■ WHAT YOU NEED TO DO ■
Repeat every line below exactly as it reads.

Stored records
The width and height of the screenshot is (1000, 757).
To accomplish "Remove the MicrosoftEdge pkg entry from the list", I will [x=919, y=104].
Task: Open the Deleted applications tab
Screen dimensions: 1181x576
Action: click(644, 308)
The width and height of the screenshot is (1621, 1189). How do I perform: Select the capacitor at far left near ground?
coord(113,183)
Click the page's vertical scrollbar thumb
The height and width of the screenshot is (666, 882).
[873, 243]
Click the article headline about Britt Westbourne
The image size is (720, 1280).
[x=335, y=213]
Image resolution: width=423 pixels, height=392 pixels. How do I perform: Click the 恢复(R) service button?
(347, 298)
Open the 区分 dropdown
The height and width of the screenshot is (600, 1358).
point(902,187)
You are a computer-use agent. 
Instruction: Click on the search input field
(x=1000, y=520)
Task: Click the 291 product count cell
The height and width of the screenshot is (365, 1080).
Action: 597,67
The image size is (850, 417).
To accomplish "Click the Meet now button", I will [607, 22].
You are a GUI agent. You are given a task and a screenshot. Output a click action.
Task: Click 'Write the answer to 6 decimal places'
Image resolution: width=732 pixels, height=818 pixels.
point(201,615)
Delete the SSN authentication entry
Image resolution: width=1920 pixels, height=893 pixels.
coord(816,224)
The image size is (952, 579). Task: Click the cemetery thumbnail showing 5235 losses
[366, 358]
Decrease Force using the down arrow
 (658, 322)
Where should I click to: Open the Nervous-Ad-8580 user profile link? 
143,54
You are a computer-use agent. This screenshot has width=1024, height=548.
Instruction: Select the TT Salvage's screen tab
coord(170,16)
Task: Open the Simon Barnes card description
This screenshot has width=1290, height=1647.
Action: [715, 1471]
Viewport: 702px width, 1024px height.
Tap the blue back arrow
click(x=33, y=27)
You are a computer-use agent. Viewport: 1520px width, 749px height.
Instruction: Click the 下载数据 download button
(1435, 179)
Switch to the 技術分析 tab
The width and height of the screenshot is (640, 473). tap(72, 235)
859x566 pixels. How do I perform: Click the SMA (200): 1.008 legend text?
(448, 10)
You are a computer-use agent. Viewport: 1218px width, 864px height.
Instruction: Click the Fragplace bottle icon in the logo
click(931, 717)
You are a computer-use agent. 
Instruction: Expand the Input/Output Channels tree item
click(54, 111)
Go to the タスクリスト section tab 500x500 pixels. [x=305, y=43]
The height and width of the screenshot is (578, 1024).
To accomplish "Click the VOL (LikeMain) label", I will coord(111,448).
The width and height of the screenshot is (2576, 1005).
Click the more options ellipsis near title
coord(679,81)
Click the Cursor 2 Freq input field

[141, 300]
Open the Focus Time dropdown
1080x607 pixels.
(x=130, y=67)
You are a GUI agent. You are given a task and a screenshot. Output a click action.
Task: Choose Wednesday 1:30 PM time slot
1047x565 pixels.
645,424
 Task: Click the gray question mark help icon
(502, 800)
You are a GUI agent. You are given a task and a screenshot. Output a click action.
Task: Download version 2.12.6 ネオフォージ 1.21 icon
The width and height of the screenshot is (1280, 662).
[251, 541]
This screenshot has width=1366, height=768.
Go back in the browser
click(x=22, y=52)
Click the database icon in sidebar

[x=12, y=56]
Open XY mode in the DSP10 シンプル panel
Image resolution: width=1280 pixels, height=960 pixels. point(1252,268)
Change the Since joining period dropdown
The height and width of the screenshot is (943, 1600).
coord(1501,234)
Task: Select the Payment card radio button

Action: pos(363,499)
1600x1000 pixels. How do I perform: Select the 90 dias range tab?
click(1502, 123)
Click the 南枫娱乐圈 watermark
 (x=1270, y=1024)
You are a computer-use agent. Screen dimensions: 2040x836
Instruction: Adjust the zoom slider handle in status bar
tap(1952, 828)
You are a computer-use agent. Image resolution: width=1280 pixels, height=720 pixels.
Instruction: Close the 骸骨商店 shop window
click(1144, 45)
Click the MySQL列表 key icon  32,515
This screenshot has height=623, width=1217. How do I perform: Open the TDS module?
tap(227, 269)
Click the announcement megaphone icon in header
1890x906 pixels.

■ OUTPUT ■
The width and height of the screenshot is (1000, 757).
To accomplish "Remove the MicrosoftEdge pkg entry from the list", I will [x=919, y=104].
Task: Open the Deleted applications tab
Screen dimensions: 1181x576
Action: click(644, 308)
The width and height of the screenshot is (1621, 1189). How do I perform: Select the capacitor at far left near ground?
coord(113,183)
Click the page's vertical scrollbar thumb
The height and width of the screenshot is (666, 882).
[873, 243]
Click the article headline about Britt Westbourne
The image size is (720, 1280).
[x=335, y=213]
Image resolution: width=423 pixels, height=392 pixels. How do I perform: Click the 恢复(R) service button?
(347, 298)
Open the 区分 dropdown
The height and width of the screenshot is (600, 1358).
point(902,187)
You are a computer-use agent. 
Instruction: Click on the search input field
(x=1000, y=520)
Task: Click the 291 product count cell
The height and width of the screenshot is (365, 1080).
Action: 597,67
The image size is (850, 417).
To accomplish "Click the Meet now button", I will [607, 22].
You are a GUI agent. You are given a task and a screenshot. Output a click action.
Task: Click 'Write the answer to 6 decimal places'
Image resolution: width=732 pixels, height=818 pixels.
point(201,615)
Delete the SSN authentication entry
Image resolution: width=1920 pixels, height=893 pixels.
coord(816,224)
The image size is (952, 579). Task: Click the cemetery thumbnail showing 5235 losses
[366, 358]
Decrease Force using the down arrow
 (658, 322)
Where should I click to: Open the Nervous-Ad-8580 user profile link? 
143,54
You are a computer-use agent. This screenshot has width=1024, height=548.
Instruction: Select the TT Salvage's screen tab
coord(170,16)
Task: Open the Simon Barnes card description
This screenshot has width=1290, height=1647.
Action: [715, 1471]
Viewport: 702px width, 1024px height.
Tap the blue back arrow
click(x=33, y=27)
You are a computer-use agent. Viewport: 1520px width, 749px height.
Instruction: Click the 下载数据 download button
(1435, 179)
Switch to the 技術分析 tab
The width and height of the screenshot is (640, 473). tap(72, 235)
859x566 pixels. How do I perform: Click the SMA (200): 1.008 legend text?
(448, 10)
You are a computer-use agent. Viewport: 1218px width, 864px height.
Instruction: Click the Fragplace bottle icon in the logo
click(931, 717)
You are a computer-use agent. 
Instruction: Expand the Input/Output Channels tree item
click(54, 111)
Go to the タスクリスト section tab 500x500 pixels. [x=305, y=43]
The height and width of the screenshot is (578, 1024).
To accomplish "Click the VOL (LikeMain) label", I will coord(111,448).
The width and height of the screenshot is (2576, 1005).
Click the more options ellipsis near title
coord(679,81)
Click the Cursor 2 Freq input field

[141, 300]
Open the Focus Time dropdown
1080x607 pixels.
(x=130, y=67)
You are a GUI agent. You are given a task and a screenshot. Output a click action.
Task: Choose Wednesday 1:30 PM time slot
1047x565 pixels.
645,424
 Task: Click the gray question mark help icon
(502, 800)
You are a GUI agent. You are given a task and a screenshot. Output a click action.
Task: Download version 2.12.6 ネオフォージ 1.21 icon
The width and height of the screenshot is (1280, 662).
[251, 541]
This screenshot has width=1366, height=768.
Go back in the browser
click(x=22, y=52)
Click the database icon in sidebar

[x=12, y=56]
Open XY mode in the DSP10 シンプル panel
Image resolution: width=1280 pixels, height=960 pixels. point(1252,268)
Change the Since joining period dropdown
The height and width of the screenshot is (943, 1600).
coord(1501,234)
Task: Select the Payment card radio button

Action: pos(363,499)
1600x1000 pixels. How do I perform: Select the 90 dias range tab?
click(1502, 123)
Click the 南枫娱乐圈 watermark
 (x=1270, y=1024)
You are a computer-use agent. Screen dimensions: 2040x836
Instruction: Adjust the zoom slider handle in status bar
tap(1952, 828)
You are a computer-use agent. Image resolution: width=1280 pixels, height=720 pixels.
Instruction: Close the 骸骨商店 shop window
click(1144, 45)
Click the MySQL列表 key icon  32,515
This screenshot has height=623, width=1217. How do I perform: Open the TDS module?
tap(227, 269)
Click the announcement megaphone icon in header
1890x906 pixels.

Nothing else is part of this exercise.